Allergies and Contact Dermatitis - People who are subject to hay fever, asthma, food allergies or other substance intolerances may also develop an allergic reaction, such as contact dermatitis, from the use of certain plant essential oils. Although allergy to essential oils is uncommon, prolonged exposure to the same oil may cause sensitivity in certain individuals. 

 

Therefore, it is advised that you do not use the same essential oil for an extended period of time, most especially if you are prone to allergy or if you have highly sensitive skin. Some essential oils are more likely to cause sensitivity or an allergic reaction than others, so it is important to evaluate the ingredients of an essential oil product prior to use, especially if you are at risk for allergy to essential oils. 

 

For example, if you are planning to use an essential oil product for the first time, and are concerned about a possible allergic reaction, a skin patch test should be performed, and all other safety precautions should be reviewed and followed. Allergies and Allergic Reactions - Allergies vary in different individuals and may affect people with varying degrees of severity. Allergies may develop mildly at first, with increasing severity over time, or they may appear suddenly. 

 

Most allergies are formed in response to environmental exposure. You may acquire an allergy at any time in your life, and you may lose an allergy or become tolerant just as unexpectedly. Common and Atopic Allergies - Childhood allergies to foods and chemicals are common. For example, children may develop allergies to diary products, wheat, citrus, peanuts or carrots, but most people outgrow these allergies by the time they reach puberty.
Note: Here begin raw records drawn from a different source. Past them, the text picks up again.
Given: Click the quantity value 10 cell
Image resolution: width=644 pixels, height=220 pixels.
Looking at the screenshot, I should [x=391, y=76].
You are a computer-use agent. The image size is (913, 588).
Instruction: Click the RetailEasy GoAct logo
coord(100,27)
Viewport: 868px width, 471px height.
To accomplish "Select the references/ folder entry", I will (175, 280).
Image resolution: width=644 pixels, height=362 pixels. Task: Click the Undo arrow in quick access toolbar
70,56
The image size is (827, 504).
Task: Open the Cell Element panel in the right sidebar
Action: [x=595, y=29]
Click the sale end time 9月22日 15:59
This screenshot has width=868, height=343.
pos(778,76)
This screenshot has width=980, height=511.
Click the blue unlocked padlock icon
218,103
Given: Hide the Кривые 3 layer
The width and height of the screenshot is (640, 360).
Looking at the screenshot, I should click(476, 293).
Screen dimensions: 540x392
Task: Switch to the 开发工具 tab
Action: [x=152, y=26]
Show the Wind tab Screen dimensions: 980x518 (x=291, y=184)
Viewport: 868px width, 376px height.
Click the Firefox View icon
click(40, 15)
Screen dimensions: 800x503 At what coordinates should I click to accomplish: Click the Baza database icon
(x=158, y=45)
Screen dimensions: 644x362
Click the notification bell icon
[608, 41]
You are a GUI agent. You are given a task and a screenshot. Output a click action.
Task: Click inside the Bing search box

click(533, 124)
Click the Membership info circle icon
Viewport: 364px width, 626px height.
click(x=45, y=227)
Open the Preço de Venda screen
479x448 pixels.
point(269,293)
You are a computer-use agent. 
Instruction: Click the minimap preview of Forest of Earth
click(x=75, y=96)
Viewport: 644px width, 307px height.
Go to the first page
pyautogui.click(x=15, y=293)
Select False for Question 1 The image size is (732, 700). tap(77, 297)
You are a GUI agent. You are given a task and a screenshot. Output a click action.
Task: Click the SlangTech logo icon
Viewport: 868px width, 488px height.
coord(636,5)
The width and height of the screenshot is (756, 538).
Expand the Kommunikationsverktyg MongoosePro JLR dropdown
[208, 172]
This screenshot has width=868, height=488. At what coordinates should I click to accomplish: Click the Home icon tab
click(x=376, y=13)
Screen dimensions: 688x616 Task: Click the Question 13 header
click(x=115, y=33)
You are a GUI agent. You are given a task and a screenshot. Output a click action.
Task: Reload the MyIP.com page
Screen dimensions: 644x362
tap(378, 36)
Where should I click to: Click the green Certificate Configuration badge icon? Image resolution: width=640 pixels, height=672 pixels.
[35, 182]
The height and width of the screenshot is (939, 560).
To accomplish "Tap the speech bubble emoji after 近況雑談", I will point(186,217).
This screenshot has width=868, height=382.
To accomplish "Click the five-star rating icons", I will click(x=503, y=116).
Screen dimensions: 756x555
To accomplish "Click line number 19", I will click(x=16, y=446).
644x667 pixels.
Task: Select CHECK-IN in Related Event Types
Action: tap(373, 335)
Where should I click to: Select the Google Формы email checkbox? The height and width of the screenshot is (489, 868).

Other allergies may result from inherited sensitivities to a particular allergen. 

 

These allergies are known as atopic allergies, and can include allergic rhinitis (inflammation of the nasal passages, such as hay fever or seasonal allergies), allergic asthma or eczema. Eczema is atopic dermatitis, commonly called dry skin. Eczema is an inflammation of the skin characterized by redness, itching and oozing lesions that eventually scab over. Atopic diseases are distinguished by their tendency to incite allergic reactions to normally harmless substances, such as pollen, mould, animal dander, dust mites, nuts or some common foods. 

 

Essential Oils and Sensitive Skin - Some plant essential oils are known to be unsuitable for use in skin care products and are likely to cause skin irritation, especially if you are predisposed to allergic reactions or have highly sensitive skin. It is always advisable to perform a skin patch test before use. Common essential oils that may incite a skin reaction on sensitive skin include basil, bay, birch, black pepper, cassia, citronella, clove, costus, cumin, fennel, fir, ginger, lemon, lemongrass, lemon verbena, melissa, oak moss, orange, oregano, parsley seed, peppermint, pimento berry, pine, tagetes, wintergreen and others. 

 

The Patch Test - If you suffer from allergies or have highly sensitive skin, it is advisable that you do a patch test before applying a new essential oil or essential oil product. Most people benefit from using essential oils, but occasionally someone may have an allergic reaction. It is advisable that you always do a patch test if you have any doubt about your sensitivity to an essential oil to assure there are no adverse reactions. Apply a sample of the diluted essential oil to the pulse point on the wrist or to the crook of the elbow and observe for a reaction over the next 12 to 24 hours. 

 

A typical allergic reaction may be observed as redness, itching, warmth, discoloration or sensitivity at the site of application of the test substance. Management of an Allergic Reaction - If an allergic reaction appears in response to an essential oil, clean the affected area to remove any remaining oil. Take care not to scratch the skin while it is inflamed to avoid infection. Report any continuing reaction or apparent ongoing allergic response to a physician or other responsible medical professional. 

 

Safety Precautions - Essential oils are too active to be applied to the skin in their pure form (neat), and should always be diluted in carrier oils, such as olive or almond oil. For your safety, know the following safety precautions for the use of essential oils and essential oil products: 

 

1. Keep essential oils out of the reach of children and pets. 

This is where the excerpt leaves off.